The mother was a picture of silent calm, multi-tasking with practised ease between bowls of beef, macaroni, prawns, snapper, local vegetables and fruits that were likely sourced from her own backyard or the floating markets we had witnessed along the river that morning. It was like watching a slow meditative dance where moments of reflection were frequent through the process, from judging the thickness of the crimped cucumbers to gauging the strength of the diluted fish sauce to evaluating the consistency of the rice flour and duck egg batter for our Banh Xeo demo.
The sink was outside the kitchen in a separate enclave for washing dishes and clothes. If this were my kitchen set-up, a guest would have to be content with nothing fancier than salted cucumbers for dinner. But the two ladies in the family extracted a feast from this skeletal kitchen, a feast that was the most memorable meal through my 5-day stay in Vietnam.
The mother and daughter brought out dish after dish after dish, blowing us away with their hospitality, and touching our palettes with flavours that lovingly combined to create an unforgettably heart-warming meal. The ladies did not sit down for an instant, refusing to eat with us because they were busy curating our meal. In retrospect, I feel terribly gluttonous for tucking into the multi-course dinner while the ladies of the house were silently toiling away in the kitchen.

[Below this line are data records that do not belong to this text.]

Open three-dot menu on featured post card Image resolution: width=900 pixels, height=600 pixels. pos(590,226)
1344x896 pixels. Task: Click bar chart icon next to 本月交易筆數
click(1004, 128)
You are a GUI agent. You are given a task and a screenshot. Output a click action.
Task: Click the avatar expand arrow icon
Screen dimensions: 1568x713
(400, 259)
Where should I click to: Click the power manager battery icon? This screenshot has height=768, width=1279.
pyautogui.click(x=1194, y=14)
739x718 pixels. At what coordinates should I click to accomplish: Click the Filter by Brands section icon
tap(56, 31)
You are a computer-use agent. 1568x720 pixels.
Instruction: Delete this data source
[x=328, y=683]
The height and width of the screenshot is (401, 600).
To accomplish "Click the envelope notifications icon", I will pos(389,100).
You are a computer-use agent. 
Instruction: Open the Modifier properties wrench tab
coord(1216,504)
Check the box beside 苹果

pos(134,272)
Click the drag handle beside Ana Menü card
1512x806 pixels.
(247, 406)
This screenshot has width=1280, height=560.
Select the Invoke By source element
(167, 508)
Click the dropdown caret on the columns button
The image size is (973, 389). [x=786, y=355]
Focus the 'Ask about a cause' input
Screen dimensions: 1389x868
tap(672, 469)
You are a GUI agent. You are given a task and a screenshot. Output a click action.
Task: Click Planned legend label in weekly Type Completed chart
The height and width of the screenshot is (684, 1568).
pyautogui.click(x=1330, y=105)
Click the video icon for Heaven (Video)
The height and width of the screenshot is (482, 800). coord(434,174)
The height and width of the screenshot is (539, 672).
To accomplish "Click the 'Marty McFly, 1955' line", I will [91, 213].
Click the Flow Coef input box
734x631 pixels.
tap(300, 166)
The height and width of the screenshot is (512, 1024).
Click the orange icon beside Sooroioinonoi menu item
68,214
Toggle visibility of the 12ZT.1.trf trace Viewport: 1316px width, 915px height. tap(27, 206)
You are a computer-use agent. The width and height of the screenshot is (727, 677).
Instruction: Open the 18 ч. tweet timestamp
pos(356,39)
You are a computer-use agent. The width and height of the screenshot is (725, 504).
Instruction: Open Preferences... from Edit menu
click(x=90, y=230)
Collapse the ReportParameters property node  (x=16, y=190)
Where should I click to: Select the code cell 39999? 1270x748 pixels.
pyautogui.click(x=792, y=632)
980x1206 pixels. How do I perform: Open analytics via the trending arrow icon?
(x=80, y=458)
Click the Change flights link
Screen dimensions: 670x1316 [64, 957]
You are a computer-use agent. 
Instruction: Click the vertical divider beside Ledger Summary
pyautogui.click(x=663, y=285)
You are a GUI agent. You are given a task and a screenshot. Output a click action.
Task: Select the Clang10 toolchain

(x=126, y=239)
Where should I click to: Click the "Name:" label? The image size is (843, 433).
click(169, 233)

But at the time, all decorum was forgotten. If I slapped my hands from reaching out for fifths of those milky soft Banh Xeo pancakes with crunchy sprouts and pink baby prawns knitted into the centre, it was less because of decorum and more because I knew what dishes were still waiting to make it to the table. My restraint was rewarded with bowls of baby macaroni soup bursting with pepper and the earthy stock of farm-fresh vegetables, creamy chunks of snapper coated in garlic and bedded with fleshy tomatoes, curly strips of beef with wholesome cauliflower florets, sweet potato chips with malt trickling down their wavy edges – and then of course, the customary plate of fruit. By the time I dipped my last slice of crisp water apple into the dipping bowl of chilli sugar, I was so drugged that my initially uninviting bed suddenly felt like the only place my body wanted to be.
Contrary to the cold and mosquito-filled drama my brains had played out earlier, I slept like a baby, didn’t have one mosquito bite to whine about over twitter, and had a wonderfully hot shower the next morning before stepping out into the lush greenery hedging the island. There was a feeling of freedom and zen in the air. There was a connection with nature and an appreciation for simplicity that booed at the spoilt Dubai brat drama staged in my head.
There are definitely more luxurious options in the Mekong, but I cannot recommend a homestay enough. You don’t connect with culture in a hotel, you connect with it in a home, with a family, in a real-life setting that plays out every day for the people living in a place. It took me that one night to realize where the drama was really playing out – not in the reality of my homestay, but in the plush Saigon hotel that I had left behind (which I still loved nevertheless!)
The scene of the mother and daughter silently weaving their way about the stove is one that I will always treasure when I think back to my Vietnam trip. This is a country whose wealth is its simplicity of local ingredients and of self-sustaining life, and you cannot appreciate the paradoxical reality of it all without peering over the shoulder of a Vietnamese mother.